O agrotóxico proibido, o Roundup, é formulado e fabricado pela empresa mundialmente conhecida na agricultura, a Monsanto. Ele é vendido aos agricultores com o intuito de controlar as pragas, sendo um dos mais eficientes herbicidas usados na agricultura convencional para a preparação do solo.

Os agricultores franceses não aprovaram a decisão do governo e alegaram que a proibição poderá fazer com que seus produtos percam a competitividade internacional. Em resposta, os agricultores protestaram contra o governo e o fizeram recuar em sua decisão. Agora o governo da França fala em extinguir o glifosato e substituí-lo por uma alternativa melhor.

O governo francês levantou essa questão após um estudo ter sido divulgado pela associação Générations Futures. No estudo, a associação descobriu que o agrotóxico é altamente tóxico e deixa resíduo prejudiciais nos alimentos, o que quer dizer que os consumidores são afetados diretamente pelo uso continuo do herbicida.

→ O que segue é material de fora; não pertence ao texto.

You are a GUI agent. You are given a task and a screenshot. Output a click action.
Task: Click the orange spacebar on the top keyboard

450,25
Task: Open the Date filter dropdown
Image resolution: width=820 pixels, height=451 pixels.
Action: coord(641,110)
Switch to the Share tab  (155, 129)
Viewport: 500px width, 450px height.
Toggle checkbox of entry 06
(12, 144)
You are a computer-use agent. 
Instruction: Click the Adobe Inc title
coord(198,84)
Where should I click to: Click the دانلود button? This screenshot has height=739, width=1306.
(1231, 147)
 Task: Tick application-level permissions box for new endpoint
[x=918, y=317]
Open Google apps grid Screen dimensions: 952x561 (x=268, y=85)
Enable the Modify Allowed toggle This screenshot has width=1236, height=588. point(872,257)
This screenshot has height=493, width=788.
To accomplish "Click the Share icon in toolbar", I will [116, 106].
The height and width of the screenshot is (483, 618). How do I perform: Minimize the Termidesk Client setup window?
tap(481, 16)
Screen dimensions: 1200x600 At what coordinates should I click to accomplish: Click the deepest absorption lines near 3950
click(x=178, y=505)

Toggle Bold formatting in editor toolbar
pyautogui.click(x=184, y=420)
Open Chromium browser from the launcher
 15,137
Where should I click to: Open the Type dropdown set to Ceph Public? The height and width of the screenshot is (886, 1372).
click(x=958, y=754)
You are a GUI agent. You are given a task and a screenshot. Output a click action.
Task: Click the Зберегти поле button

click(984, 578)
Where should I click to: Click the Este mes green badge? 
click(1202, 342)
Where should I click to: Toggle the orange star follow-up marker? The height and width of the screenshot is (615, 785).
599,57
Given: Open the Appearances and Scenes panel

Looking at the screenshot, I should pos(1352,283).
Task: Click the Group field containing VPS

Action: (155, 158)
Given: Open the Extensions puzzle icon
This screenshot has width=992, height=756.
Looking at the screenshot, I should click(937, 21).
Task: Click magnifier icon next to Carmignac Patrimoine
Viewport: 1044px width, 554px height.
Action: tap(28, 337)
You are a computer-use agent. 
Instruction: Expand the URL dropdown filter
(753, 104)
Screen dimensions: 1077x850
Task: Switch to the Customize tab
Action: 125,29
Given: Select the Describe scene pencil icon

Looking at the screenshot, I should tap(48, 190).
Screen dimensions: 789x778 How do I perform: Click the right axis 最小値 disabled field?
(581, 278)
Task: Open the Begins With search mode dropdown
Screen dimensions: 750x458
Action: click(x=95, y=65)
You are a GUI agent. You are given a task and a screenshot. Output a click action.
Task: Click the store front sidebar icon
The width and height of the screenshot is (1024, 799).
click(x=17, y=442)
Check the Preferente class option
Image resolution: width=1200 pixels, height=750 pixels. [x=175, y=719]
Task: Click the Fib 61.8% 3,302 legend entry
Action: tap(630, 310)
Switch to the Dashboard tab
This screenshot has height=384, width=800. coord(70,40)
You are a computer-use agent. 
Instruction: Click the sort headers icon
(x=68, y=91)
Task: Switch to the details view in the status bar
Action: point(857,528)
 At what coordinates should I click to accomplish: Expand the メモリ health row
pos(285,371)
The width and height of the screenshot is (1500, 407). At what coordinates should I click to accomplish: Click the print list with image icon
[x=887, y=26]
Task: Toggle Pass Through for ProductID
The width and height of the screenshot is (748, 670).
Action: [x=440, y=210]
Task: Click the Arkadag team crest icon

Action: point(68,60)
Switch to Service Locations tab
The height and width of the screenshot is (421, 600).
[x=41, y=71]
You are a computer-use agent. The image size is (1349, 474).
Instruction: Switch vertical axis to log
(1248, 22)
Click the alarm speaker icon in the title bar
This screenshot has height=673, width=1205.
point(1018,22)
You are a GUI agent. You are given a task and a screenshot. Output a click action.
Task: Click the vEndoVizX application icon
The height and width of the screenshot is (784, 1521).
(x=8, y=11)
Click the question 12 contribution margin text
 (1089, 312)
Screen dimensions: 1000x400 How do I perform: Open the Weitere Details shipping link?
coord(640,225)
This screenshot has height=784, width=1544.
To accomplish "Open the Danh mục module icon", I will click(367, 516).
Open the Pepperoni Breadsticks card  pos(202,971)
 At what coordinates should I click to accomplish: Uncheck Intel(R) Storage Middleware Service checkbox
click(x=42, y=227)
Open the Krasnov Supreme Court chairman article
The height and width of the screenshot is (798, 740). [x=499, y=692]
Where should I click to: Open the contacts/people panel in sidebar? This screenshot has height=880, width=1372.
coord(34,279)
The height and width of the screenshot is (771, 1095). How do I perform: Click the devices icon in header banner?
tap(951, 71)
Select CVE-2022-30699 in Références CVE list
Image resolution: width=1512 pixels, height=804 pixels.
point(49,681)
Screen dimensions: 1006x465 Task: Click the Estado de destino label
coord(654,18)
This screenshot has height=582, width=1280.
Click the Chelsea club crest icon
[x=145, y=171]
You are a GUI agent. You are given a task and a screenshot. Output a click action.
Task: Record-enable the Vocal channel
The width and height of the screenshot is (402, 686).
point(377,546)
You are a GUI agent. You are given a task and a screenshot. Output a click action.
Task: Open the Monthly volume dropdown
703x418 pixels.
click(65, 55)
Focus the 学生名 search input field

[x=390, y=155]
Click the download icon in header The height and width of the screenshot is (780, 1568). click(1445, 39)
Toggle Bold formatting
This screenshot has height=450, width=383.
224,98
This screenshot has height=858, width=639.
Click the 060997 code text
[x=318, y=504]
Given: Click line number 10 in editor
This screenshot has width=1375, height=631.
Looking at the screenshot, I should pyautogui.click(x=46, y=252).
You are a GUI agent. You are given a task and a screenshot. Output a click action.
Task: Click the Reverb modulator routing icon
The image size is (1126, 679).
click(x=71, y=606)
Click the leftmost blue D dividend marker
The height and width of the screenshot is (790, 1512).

Apesar das pressões constantes dos agricultores franceses, o porta-voz da entidade, François Veillerette, espera que a proibição seja levada a sério pelo governo da França e que a agricultura nacional seja mais limpa com a restrição desse perigoso agrotóxico.

Em termos de quantidade, a França se destaca por ser o país com maior número de produção agrícola de toda a Europa. Contudo, a França é um dos poucos países que correspondem a União Europeia e que defende a proibição do Roundup.

“É preciso que o governo aguente firme, que não ceda às pressões. Muito se falou sobre o glifosato não deixar resíduos nos alimentos e hoje sabemos que não é verdade. A análise de produtos que consumirmos regulamente mostrou que ele foi encontrado em mais da metade das amostras”, disse François Veillerette.

O porta-voz ainda completou dizendo: “Hoje, não apenas o produto é perigoso como ele parece estar, com frequência, no prato das pessoas. É mais uma razão para ele ser proibido o mais rápido possível.”